**EXCERPTED TEXT:**
2008-05-06 Thread Ambarish Malpani

New submission from Ambarish Malpani <[EMAIL PROTECTED]>:

Try the following code:
import urllib
import urllib2

url =
'http://features.us.reuters.com//autos/news/95ED98EE-A837-11DC-BCB3-4F218271.html'

data = urllib.urlopen(url).read()
data2 = urllib2.urlopen(url).read()

The attempt to get it with urllib works fine. With urllib2, the request
is malformed and I get back a HTTP 404

Request in the 2nd case is:
GET //autos/news/95ED98EE-A837-11DC-BCB3-4F218271.html HTTP/1.1\r\n
Accept-Encoding: identity\r\n
Host: autos\r\n
Connection: close\r\n


The host line seems to be looking for the last // rather than the first.

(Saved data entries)
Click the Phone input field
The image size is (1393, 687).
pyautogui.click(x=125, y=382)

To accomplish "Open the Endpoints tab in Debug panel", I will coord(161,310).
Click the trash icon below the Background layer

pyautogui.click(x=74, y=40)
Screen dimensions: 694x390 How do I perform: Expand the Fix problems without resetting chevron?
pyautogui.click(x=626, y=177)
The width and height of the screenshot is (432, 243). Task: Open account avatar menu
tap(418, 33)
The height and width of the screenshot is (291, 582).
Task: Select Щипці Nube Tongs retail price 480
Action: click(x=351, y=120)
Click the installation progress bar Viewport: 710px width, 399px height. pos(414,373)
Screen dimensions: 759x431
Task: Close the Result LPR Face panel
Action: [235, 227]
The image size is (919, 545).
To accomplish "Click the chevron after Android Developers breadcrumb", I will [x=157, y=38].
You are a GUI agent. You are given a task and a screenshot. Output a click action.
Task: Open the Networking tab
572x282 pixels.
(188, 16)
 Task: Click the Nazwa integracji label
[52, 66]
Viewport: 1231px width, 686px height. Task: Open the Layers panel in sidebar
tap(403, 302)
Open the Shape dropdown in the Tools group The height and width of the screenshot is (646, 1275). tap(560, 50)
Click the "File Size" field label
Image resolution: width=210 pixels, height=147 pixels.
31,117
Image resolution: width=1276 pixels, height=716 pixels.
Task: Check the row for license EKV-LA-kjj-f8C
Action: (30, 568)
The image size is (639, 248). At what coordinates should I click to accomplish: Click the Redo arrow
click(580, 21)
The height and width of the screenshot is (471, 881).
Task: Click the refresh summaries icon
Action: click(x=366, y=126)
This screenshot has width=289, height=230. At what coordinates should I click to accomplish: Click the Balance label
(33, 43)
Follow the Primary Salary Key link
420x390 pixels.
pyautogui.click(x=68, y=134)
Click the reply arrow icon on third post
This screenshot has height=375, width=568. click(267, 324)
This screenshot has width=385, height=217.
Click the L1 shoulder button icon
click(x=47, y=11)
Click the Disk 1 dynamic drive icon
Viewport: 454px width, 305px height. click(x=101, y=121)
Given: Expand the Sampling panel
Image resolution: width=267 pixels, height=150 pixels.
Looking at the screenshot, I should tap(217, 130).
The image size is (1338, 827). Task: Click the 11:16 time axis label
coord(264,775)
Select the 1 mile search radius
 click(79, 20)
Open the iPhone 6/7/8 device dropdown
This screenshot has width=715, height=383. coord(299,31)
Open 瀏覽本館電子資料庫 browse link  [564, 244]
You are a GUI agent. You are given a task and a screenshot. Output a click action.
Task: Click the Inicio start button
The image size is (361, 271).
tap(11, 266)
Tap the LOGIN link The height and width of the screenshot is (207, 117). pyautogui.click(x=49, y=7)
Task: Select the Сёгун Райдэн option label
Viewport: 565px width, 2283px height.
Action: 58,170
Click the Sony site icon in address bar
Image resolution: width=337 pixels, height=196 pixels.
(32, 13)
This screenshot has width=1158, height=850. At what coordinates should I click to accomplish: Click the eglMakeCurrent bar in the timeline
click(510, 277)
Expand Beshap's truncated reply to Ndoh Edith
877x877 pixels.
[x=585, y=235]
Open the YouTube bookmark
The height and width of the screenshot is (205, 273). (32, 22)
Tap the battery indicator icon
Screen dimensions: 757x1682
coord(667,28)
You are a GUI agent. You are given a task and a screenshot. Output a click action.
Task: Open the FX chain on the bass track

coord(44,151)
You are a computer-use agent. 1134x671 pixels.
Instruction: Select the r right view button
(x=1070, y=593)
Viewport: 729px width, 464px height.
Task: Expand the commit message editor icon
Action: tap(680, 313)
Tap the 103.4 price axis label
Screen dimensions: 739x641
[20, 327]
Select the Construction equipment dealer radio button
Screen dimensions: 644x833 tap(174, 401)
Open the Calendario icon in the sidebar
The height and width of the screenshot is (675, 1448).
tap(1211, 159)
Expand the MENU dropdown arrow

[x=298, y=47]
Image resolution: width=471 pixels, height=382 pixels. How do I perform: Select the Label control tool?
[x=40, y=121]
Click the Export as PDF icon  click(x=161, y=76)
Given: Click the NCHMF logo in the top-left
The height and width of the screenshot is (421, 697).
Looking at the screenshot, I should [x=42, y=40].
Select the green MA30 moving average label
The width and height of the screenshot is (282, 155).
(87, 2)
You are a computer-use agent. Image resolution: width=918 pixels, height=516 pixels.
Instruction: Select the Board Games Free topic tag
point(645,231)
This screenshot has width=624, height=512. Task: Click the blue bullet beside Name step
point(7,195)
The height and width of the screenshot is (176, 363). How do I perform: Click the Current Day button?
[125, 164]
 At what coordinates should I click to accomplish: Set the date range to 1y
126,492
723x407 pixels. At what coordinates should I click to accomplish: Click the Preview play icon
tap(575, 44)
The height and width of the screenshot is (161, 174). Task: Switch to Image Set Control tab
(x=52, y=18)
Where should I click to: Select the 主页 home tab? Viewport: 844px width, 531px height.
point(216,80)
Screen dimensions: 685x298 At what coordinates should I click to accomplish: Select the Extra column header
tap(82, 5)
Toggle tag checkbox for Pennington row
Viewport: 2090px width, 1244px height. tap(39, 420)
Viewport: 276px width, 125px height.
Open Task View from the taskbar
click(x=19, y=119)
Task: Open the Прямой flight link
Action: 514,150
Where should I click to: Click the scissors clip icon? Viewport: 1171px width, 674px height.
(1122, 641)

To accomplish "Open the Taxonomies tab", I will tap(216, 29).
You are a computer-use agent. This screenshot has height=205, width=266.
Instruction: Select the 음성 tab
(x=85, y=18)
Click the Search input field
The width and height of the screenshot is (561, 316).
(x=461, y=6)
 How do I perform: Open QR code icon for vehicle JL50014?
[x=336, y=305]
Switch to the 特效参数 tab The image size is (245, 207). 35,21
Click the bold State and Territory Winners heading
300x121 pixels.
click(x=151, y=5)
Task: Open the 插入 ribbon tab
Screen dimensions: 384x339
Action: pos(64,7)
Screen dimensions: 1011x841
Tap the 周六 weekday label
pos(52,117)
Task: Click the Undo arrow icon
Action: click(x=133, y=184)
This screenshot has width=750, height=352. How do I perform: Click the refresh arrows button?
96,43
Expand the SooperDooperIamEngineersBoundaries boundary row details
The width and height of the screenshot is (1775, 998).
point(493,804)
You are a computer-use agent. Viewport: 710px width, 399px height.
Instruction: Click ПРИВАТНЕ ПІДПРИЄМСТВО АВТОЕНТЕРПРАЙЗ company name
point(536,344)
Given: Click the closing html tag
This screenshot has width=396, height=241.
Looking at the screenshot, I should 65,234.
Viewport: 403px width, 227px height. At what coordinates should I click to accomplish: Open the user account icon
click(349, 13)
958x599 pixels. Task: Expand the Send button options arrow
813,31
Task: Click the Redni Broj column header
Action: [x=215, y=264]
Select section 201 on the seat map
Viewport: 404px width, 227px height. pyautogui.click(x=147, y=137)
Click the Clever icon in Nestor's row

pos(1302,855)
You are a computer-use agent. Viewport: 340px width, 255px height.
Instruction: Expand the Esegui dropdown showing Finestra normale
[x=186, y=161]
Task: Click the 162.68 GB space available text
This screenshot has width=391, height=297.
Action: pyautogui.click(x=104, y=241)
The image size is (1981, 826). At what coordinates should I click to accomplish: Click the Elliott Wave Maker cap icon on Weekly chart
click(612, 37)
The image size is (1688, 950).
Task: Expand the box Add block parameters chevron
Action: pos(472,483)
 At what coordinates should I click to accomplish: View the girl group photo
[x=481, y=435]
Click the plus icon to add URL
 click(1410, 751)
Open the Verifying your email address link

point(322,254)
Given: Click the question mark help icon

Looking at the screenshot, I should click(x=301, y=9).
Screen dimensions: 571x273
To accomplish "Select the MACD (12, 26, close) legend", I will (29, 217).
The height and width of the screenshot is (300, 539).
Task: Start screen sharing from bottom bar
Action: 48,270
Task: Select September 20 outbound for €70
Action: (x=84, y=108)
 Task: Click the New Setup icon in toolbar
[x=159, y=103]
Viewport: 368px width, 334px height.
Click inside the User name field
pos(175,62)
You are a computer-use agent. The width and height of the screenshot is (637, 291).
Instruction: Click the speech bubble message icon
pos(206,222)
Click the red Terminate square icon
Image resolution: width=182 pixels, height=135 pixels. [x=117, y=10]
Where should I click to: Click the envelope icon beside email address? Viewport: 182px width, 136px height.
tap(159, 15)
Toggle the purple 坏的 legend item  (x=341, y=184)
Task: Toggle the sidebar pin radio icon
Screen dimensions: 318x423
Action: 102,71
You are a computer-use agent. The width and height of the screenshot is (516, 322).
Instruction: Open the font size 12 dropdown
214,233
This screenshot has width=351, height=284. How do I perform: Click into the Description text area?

**WRITTEN TASK A:**
Answer these questions about the urllib2 bug report:
(i) Which library retrieves the URL without trouble?
(ii) What HTTP status code comes back when urllib2 is used?
(iii) What value appears on the Host line of the request sent in the second case?
**WRITTEN TASK B:** In the saved data entries, retype the lines from the one containing "723x407 pixels. At" up to and including the one containing "(x=52, y=18)".

**PROBLEM SOLUTION A:**
(i) urllib
(ii) 404
(iii) autos

**PROBLEM SOLUTION B:**
723x407 pixels. At what coordinates should I click to accomplish: Click the Preview play icon
tap(575, 44)
The height and width of the screenshot is (161, 174). Task: Switch to Image Set Control tab
(x=52, y=18)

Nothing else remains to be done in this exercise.